- **Description of the task**
From the items below, pull out each line in which the word "screenshot" appears.

━━━ Data excerpts ━━━

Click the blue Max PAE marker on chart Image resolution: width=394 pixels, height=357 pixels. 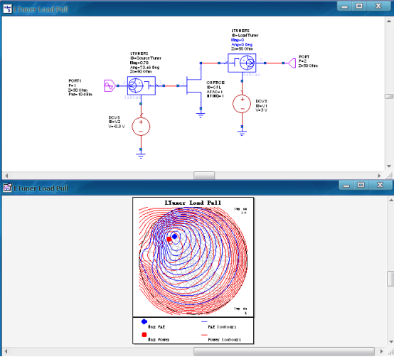coord(174,236)
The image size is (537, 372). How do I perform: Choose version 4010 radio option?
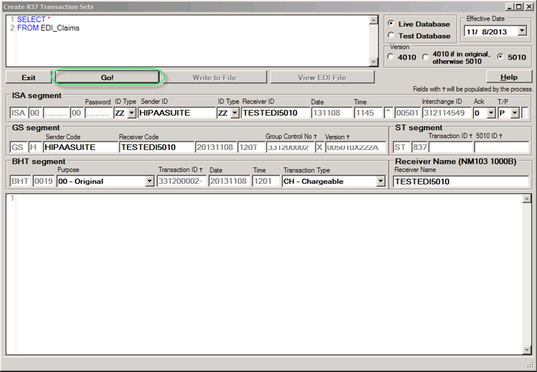391,57
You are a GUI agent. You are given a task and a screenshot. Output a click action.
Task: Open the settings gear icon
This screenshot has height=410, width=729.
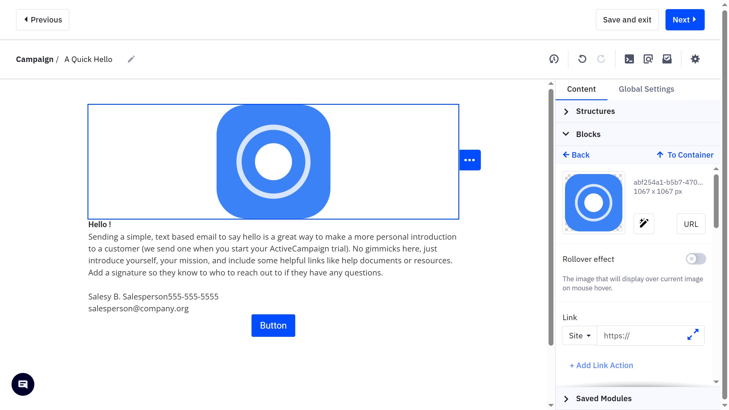coord(695,59)

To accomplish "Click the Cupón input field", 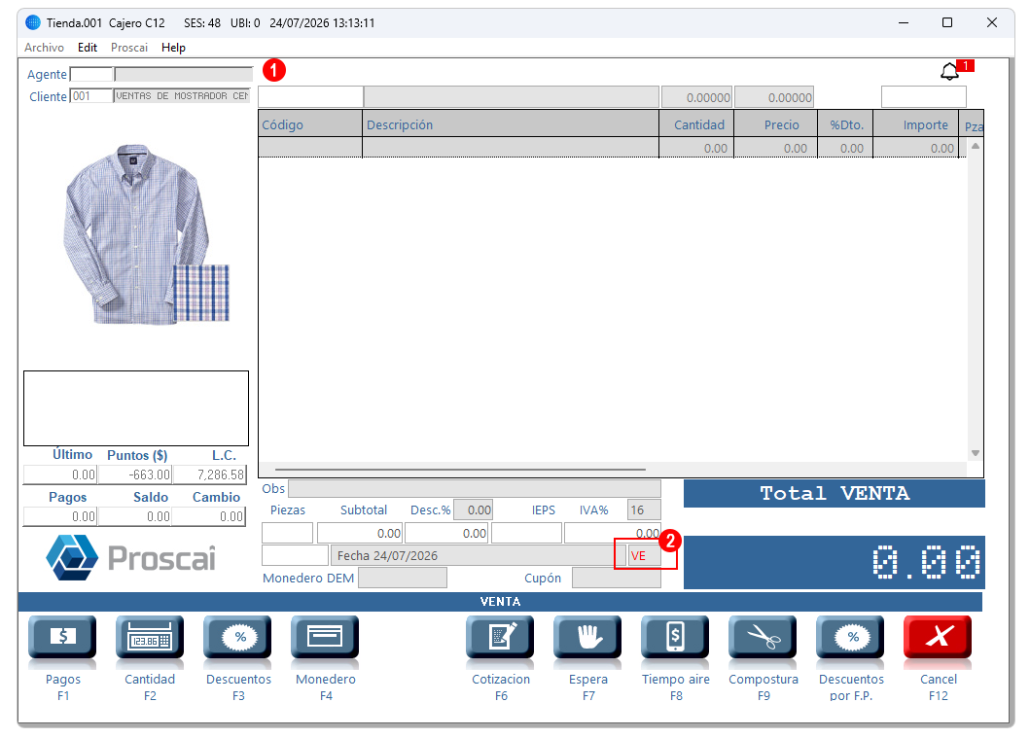I will tap(617, 578).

━━━

- **Response below**
You are a GUI agent. You are given a task and a screenshot. Output a click action.
This screenshot has height=410, width=729.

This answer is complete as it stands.